Die Liebe, der Zeitgeist, die Normalität und die ewig Gestrigen

Ja, es ist die „innige Zuneigung eines Wesens zu einem andern“, wie es Luther einmal formulierte.
Doch reicht dieser Satz?
Bevor die Liebe zum Schlagwort wurde, waren die meisten Dichter und Philosophen der Meinung, nur die „innige Freundschaft“ zwischen Männern, die dem Herzen entspringt, ließe sich mit dem Wort „Liebe“ zutreffend beschreiben. Die Kirchen bestanden darauf, dass die eigentliche „Liebe“ nur gegenüber Gott empfunden werden könnte.

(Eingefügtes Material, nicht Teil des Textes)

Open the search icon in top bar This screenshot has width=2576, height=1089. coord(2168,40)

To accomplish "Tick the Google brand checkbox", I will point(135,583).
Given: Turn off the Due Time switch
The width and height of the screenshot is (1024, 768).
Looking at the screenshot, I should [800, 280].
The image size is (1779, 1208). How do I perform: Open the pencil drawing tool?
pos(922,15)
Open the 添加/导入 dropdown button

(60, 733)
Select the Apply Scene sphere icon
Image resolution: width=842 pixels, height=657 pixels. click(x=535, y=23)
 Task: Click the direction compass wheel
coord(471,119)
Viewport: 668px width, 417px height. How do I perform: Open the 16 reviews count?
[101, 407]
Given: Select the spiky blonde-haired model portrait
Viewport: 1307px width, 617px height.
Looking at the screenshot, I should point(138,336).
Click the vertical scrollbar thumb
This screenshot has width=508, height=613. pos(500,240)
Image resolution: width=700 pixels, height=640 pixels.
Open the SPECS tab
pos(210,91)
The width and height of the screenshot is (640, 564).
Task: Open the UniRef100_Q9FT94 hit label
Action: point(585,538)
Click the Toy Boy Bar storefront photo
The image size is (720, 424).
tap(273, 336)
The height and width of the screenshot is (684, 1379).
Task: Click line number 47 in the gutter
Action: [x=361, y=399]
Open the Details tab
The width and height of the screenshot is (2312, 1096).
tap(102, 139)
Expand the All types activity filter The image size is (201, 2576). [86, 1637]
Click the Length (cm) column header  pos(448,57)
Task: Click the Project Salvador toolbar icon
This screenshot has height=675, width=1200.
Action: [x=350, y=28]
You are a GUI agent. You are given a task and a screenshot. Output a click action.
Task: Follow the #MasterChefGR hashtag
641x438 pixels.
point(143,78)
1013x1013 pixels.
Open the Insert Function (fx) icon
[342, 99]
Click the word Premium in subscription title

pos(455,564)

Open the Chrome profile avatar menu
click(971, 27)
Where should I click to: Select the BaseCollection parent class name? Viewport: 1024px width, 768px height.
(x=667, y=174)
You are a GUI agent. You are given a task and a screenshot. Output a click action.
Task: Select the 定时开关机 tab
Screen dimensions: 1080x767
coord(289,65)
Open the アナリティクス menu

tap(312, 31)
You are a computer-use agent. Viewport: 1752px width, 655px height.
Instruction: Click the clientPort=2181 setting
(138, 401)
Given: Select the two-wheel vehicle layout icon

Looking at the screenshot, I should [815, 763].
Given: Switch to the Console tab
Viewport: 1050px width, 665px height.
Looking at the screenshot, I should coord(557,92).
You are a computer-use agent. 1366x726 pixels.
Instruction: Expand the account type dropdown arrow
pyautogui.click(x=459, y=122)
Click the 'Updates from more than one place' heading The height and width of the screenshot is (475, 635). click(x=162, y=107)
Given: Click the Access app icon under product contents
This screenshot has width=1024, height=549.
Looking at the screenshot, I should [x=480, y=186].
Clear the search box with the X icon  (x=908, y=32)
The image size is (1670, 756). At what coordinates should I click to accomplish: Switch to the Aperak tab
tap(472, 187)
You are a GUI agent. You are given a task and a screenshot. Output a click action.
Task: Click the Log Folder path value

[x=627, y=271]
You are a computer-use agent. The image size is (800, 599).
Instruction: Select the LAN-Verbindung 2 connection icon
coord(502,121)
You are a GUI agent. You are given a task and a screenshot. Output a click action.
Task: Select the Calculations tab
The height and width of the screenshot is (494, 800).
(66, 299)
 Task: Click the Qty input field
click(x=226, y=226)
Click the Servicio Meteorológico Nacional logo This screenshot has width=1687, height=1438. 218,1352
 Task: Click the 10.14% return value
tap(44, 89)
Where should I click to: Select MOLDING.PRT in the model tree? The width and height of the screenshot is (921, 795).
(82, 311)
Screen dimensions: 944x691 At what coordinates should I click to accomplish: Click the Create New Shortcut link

Die Minne und die „niedrigen“ Triebe
Die „niedrigen Triebe“, also die Liebe in Verbindung mit sinnlichem Verlangen, wurden zunächst generell als „Minne“ bezeichnet. Die Begriffe der „hohen Minne“ und der „niedrigen Minne“ überschnitten sich teilweise, und dennoch wurde die unerfüllbare Liebe später häufig als „hohe Minne“ bezeichnet. Sobald das sinnliche (sexuelle) Verlangen die größere Rolle spielte, sprach man eher von der „niederen Minne“. Viele Menschen glauben bis heute, dass darin eine „höhere Wahrheit“ liegt.
Die Veredlung der Liebe - und die Schlitzohren
In Wirklichkeit wurden solche Begriffe gebraucht, um die „Liebe“ oder eben auch die „Minne“ zu veredeln. Denn der Troubadour (Minnesänger) konnte recht unterschiedliche Ziele anstreben – sein Liebeserfolg hingegen war allein von der Gunst der Dame abhängig. Im 12. Jahrhundert, zur Blütezeit des Minnesangs, waren die Troubadoure so schlitzohrig wie die „feinen“ adligen Damen. Veredelt wurde ihr Tun erst im 19. Jahrhundert durch den Komponisten Richard Wagner und seinen „Tannhäuser“ - und erst im 20. Jahrhundert, verfestigten deutschtümelnde Schulmeister diesen Eindruck.
Die Liebe zu Frauen war auch in späteren Zeiten ein heikles Thema. Die Frage, die sich viele Literaten, Philosophen und Ärzte (später vor allem Psychiater) stellten, bestand darin, ob Frauen überhaupt zur innigen Liebe fähig waren. Noch im 19. Jahrhundert wurde bezweifelt, ob Frauen ein „sinnliches Verlangen“ hätten, obgleich die Liebesheirat bereits zur Regel wurde und sich die bürgerliche „Normalität“ langsam auflöste.
Gegen die falsche "Normalität" der Vergangenheit
Wer heute die „alten Zeiten“ wieder herbeisehnt, sei es politisch, ethisch oder in anderer Weise, sollte sich klar sein: Der Weg dahin führt in die Unfreiheit, in die Fremdbestimmung und in lebenslange Abhängigkeit. So etwas wie „Normalität“ existiert nicht - sie wird von betont konservativen Kräften herbeigeredet.
Schauen wir stattdessen mutig und selbstbewusst in die Zukunft, um die Freiheit und Gleichheit zu wahren und zu vertiefen. Und versuchen wir, die dunklen Kräfte zu bannen, die uns mit Lug und Trug in die angebliche „Normalität“ einer „guten alten Zeit“ zurückführen wollen, die es niemals gab.
Bild: Der Minnesänger Dietmar von Aist als fahrender Händler. Aus dem Codex Manesse.